### EXERCISE INSTRUCTIONS
Can you copy the records below word for word, starting at the very beginning and ending with the line that contains "click(x=95, y=58)", with both of those lines included? Leave the pictures out of your copy.

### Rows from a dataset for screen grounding

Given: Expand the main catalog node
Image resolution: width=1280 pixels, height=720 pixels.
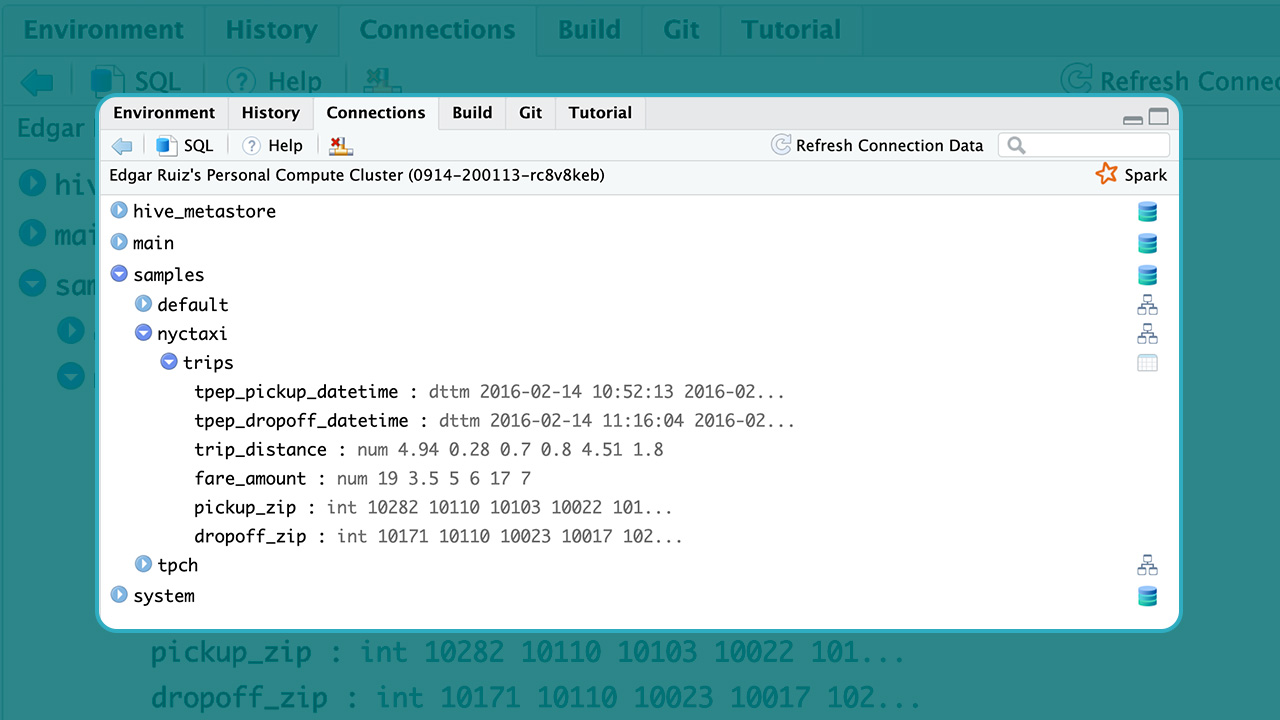Looking at the screenshot, I should (120, 242).
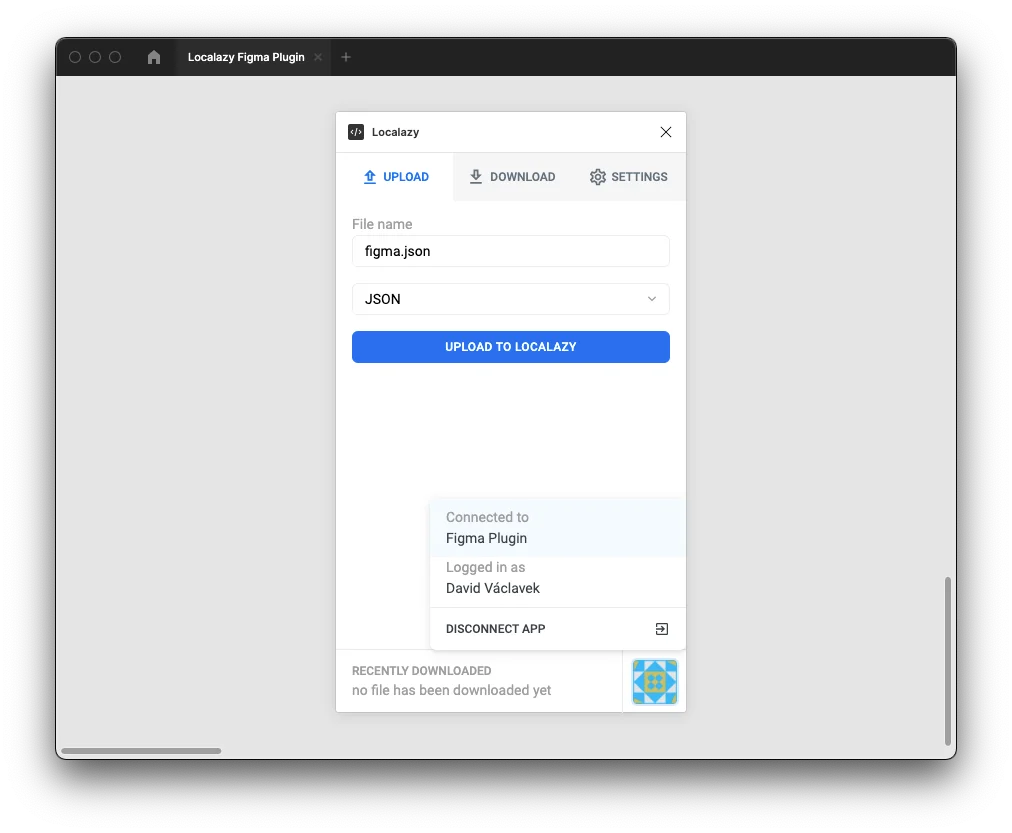Minimize the window using the middle traffic light
Viewport: 1012px width, 833px height.
click(x=95, y=58)
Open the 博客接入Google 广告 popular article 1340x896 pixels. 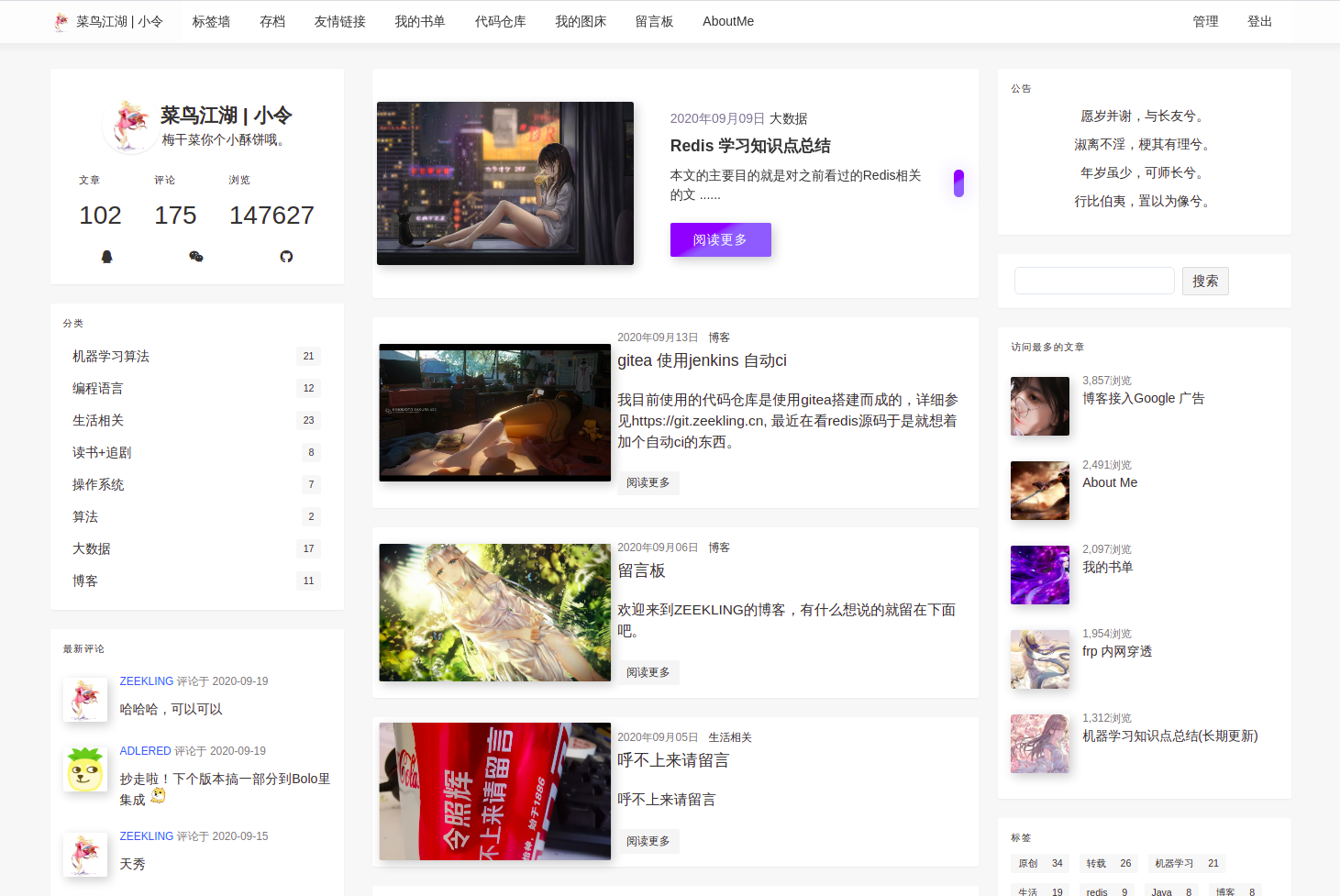pos(1144,398)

### SOLUTION BELOW
Given: Expand the main catalog node
Image resolution: width=1280 pixels, height=720 pixels.
Looking at the screenshot, I should (120, 242).
Minimize the window using the middle traffic light
Viewport: 1012px width, 833px height.
click(x=95, y=58)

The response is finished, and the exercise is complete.